# START OF Input data

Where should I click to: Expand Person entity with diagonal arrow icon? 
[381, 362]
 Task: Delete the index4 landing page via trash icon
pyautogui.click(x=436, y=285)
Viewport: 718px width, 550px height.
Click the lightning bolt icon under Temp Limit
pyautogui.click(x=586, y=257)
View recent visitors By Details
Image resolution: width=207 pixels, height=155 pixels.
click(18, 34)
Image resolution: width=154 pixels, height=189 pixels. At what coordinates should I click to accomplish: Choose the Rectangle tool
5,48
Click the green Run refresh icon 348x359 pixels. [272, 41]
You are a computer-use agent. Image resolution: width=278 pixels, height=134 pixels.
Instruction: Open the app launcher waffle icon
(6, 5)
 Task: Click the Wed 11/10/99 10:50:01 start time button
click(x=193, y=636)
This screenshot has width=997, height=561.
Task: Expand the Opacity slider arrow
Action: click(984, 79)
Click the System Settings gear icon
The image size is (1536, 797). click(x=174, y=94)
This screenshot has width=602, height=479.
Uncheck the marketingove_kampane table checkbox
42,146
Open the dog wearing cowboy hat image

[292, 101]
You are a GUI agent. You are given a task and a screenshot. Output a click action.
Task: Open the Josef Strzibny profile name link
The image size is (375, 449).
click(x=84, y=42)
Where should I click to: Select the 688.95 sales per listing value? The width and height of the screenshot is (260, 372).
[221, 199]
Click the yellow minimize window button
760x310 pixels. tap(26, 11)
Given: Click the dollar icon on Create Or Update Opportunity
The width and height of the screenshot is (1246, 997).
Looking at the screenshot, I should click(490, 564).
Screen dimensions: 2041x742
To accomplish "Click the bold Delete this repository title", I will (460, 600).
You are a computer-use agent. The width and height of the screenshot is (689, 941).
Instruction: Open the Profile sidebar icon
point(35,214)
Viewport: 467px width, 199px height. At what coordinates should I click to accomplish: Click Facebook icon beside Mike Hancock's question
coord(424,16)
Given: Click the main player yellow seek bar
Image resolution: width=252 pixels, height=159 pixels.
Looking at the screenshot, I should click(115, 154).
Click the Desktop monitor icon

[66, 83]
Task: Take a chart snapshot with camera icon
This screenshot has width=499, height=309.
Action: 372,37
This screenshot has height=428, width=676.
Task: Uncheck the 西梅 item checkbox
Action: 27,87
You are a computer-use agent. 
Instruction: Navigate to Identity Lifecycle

# END OF Input data

Write out the lines from the line with "Task: Click the" through the end of the records, exactly as they appear.

 Task: Click the Wed 11/10/99 10:50:01 start time button
click(x=193, y=636)
This screenshot has width=997, height=561.
Task: Expand the Opacity slider arrow
Action: click(984, 79)
Click the System Settings gear icon
The image size is (1536, 797). click(x=174, y=94)
This screenshot has width=602, height=479.
Uncheck the marketingove_kampane table checkbox
42,146
Open the dog wearing cowboy hat image

[292, 101]
You are a GUI agent. You are given a task and a screenshot. Output a click action.
Task: Open the Josef Strzibny profile name link
The image size is (375, 449).
click(x=84, y=42)
Where should I click to: Select the 688.95 sales per listing value? The width and height of the screenshot is (260, 372).
[221, 199]
Click the yellow minimize window button
760x310 pixels. tap(26, 11)
Given: Click the dollar icon on Create Or Update Opportunity
The width and height of the screenshot is (1246, 997).
Looking at the screenshot, I should click(490, 564).
Screen dimensions: 2041x742
To accomplish "Click the bold Delete this repository title", I will (460, 600).
You are a computer-use agent. The width and height of the screenshot is (689, 941).
Instruction: Open the Profile sidebar icon
point(35,214)
Viewport: 467px width, 199px height. At what coordinates should I click to accomplish: Click Facebook icon beside Mike Hancock's question
coord(424,16)
Given: Click the main player yellow seek bar
Image resolution: width=252 pixels, height=159 pixels.
Looking at the screenshot, I should click(115, 154).
Click the Desktop monitor icon

[66, 83]
Task: Take a chart snapshot with camera icon
This screenshot has width=499, height=309.
Action: 372,37
This screenshot has height=428, width=676.
Task: Uncheck the 西梅 item checkbox
Action: 27,87
You are a computer-use agent. 
Instruction: Navigate to Identity Lifecycle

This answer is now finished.